Les collectivités françaises à Copenhague

10 décembre 2009 par admin Laisser une réponse »

Aujourd’hui, de nombreuses villes et agglomérations françaises ont passé la journée à Copenhague (Nantes, Grenoble, Paris, Toulouse, Lille, Mulhouse, Angers, Bordeaux, Montpellier…). Au programme : le matin, échanges avec Brice LALONDE (ambassadeur en charge des négociations sur le réchauffement climatique pour la France) sur l’avancée des négociations, conférence de presse (passage obligé) ; l’après-midi : échanges organisés par l’IEPF (Institut de l’Energie et de l’Environnement des Pays Francophones) avec des représentants locaux africains.

Quel est le message des élus français à Copenhague ? Ils se positionnent sur deux points principaux :

  • La reconnaissance du rôle des collectivités locales dans le préambule du texte qui sera adopté à l’issue de la conférence de Copenhague,
  • La promotion de la coopération décentralisée (entre villes du Nord et villes du Sud).

Au-delà de ces grands principes, les collectivités locales souhaitent affirmer le caractère concret de leur action.

Ainsi, le rôle des collectivités locales est double dans la lutte contre le changement climatique :

  • d’une part faire pression sur les gouvernements : comme l’a rappelé Laurence TUBIANA, directrice de l’Institut du Développement Durable et des Relations Internationales, ce sont les collectivités étasuniennes qui ont infléchi la position de l’administration Bush sur le climat avant l’arrivée au pouvoir d’Obama)
  • et surtout revendiquer leur rôle dans la mise en œuvre effective des mesures d’atténuation du changement climatique. Ainsi, les collectivités seraient responsables de la mise en œuvre de 70% des réductions de gaz à effet de serre (chiffre cité par l’Agence Française de Développement), les 30% restants relevant des Etats ou des instances internationales.

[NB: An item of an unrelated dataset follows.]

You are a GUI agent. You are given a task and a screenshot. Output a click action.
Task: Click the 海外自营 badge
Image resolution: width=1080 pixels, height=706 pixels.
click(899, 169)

Il est difficile de voir ce que recouvre exactement ce chiffre, mais l’ordre de grandeur est là. Enfin, Laurence TUBIANA est persuadée que même si les résultats obtenus à Copenhague ne sont pas à la hauteur de la cible Facteur 4, il revient aux collectivités de montrer que l’objectif peut être atteint par des actions de terrain et inciter, dans 5 ans, les gouvernements à proposer des objectifs encore plus ambitieux.

Les collectivités locales ont également un rôle à jouer dans le cadre de l’aide dans la lutte contre le changement climatique en faveur des pays en développement. Les besoins sont estimés à 100 milliards d’euros par an par la Commission européenne. La coopération décentralisée présente néanmoins ses avantages et ses inconvénients :

  • Parmi les avantages, les collectivités, du fait de leur expérience effective du développement local, sont à même de mieux comprendre les besoins des collectivités du Sud. En outre, cela peut permettre de conduire des projets plus modestes que ceux intéressant les financements internationaux.
  • En revanche, plusieurs points de vigilance : conserver une cohérence et une équité globale de l’action en faveur de la lutte contre le changement climatique et des pays du Sud, lier la possibilité pour les collectivités du Sud à obtenir une aide financière ou technique à leurs besoins réels et non à leur capacité à s’insérer dans un réseau de collectivités…

Les représentants africains saluent les initiatives de coopération et affirment leur volonté d’agir sur l’adaptation aux effets du changement climatique : le Bénin rappelle que ce terme est né en Afrique en 1974 avec les premières sécheresses de longue durée des régions subsahariennes. Un paysan malien rappelle à cette occasion les dégâts engendrés par le changement climatique sur l’agriculture du continent, et la nécessité pour les responsables historiques des émissions de gaz à effet de serre d’en assumer les conséquences.

L’un des enjeux des négociations de Copenhague sera donc de définir des mécanismes justes d’aide aux pays en développement, notamment sur les questions d’adaptation. Fonds sectoriels gérés au niveau mondial par une émanation de l’ONU ? Fonds gérés par les banques régionales de développement ? Autre ? Le débat porte autant sur les circuits financiers administratifs de distribution des aides que sur leur montant.